Extreme postmodernists argue that a lack of transcendental truth makes philosophy a failed project and a reason to give up on discourse. But they are too dramatic. It just implies that we must work harder to create common truths we can all share, with rational discourse as our means.

In advocating poetry to replace the “death” of philosophy, last week Shaffer failed to see the essence of philosophy and the duty we all have if we are to live together — the interrelation between philosophy and politics. Shaffer’s argument that philosophy can only “think and write strictly within the limits of our imagination and language … poetry alone can expand them” is a common one. It may contain some truth, which is the reason so many famous philosophers — Heidegger, Dewey and Wittgenstein — turned from systematic philosophy to art and poetry. But while poetry can help us understand experience more than systematic phenomenology, it is a private activity we do, hiding away from or preparing us for the common world that awaits us.

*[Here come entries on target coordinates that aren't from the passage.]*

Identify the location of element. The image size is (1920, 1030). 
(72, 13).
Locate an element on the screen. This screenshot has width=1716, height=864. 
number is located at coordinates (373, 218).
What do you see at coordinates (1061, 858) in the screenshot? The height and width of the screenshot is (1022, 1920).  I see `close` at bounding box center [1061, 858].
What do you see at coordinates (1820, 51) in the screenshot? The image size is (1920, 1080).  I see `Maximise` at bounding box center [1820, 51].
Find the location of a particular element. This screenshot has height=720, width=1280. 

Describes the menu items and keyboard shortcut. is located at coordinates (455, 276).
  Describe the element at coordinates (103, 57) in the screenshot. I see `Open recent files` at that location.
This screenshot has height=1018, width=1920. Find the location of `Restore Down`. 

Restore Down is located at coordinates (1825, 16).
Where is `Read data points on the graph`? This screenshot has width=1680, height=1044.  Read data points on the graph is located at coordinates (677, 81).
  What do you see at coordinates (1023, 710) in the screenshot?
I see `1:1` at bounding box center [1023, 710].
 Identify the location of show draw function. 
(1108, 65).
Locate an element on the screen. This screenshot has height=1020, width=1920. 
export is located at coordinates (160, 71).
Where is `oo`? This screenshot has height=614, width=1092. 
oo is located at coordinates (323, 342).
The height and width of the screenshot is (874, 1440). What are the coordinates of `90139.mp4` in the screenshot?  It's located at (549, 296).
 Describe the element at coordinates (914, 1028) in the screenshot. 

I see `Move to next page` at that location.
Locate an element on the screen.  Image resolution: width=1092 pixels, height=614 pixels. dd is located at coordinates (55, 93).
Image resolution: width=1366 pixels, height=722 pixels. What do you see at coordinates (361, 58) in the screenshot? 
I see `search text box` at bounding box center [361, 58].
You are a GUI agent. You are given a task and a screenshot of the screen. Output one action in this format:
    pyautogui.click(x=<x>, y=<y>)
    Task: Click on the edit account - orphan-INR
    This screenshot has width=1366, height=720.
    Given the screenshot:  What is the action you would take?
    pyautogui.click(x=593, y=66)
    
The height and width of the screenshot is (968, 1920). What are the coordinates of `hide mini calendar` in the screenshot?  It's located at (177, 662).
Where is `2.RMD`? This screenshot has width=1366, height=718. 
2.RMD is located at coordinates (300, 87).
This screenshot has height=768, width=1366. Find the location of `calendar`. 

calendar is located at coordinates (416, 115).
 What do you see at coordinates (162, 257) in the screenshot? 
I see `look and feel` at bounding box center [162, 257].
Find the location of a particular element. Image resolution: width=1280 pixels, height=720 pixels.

Others may point to the power that politicians and mass culture have in forcing their values and world views on the rest of us as proof that even philosophic discourse has died. But this again is because we hide away in our private lives, scared our argument won’t have enough impact or that the world will never change. As Hannah Arendt says, power comes from people having discourse in the public and then using any reached consensus as the basis of cooperative action. Deconstruction itself — the proclaimed murder of philosophy — has shown that culture and power relations themselves are only products of discourse. Even the imposed standard of a good life as a healthy life by this health care bill only has this power because we talk about it that way. If we challenge it in the public through rational discourse, to redefine our common world, then we destroy the power relations and create our own standards to live by. The rise of public spaces of discourse in pre-revolutionary France, China, the Middle East and Latin America, and their ability to redefine the power structures, laws and cultural standards are proof of this. The attempt to kill philosophy has only shown that it is the last power we have in politics as acting and speaking individuals.

If you acknowledge the agency of each individual, then you must acknowledge the power of philosophy, to change the world. If you don’t agree, come find me and we can talk.

Justin Petrillo is a junior in Timothy Dwight College and a member of the Yale Political Union.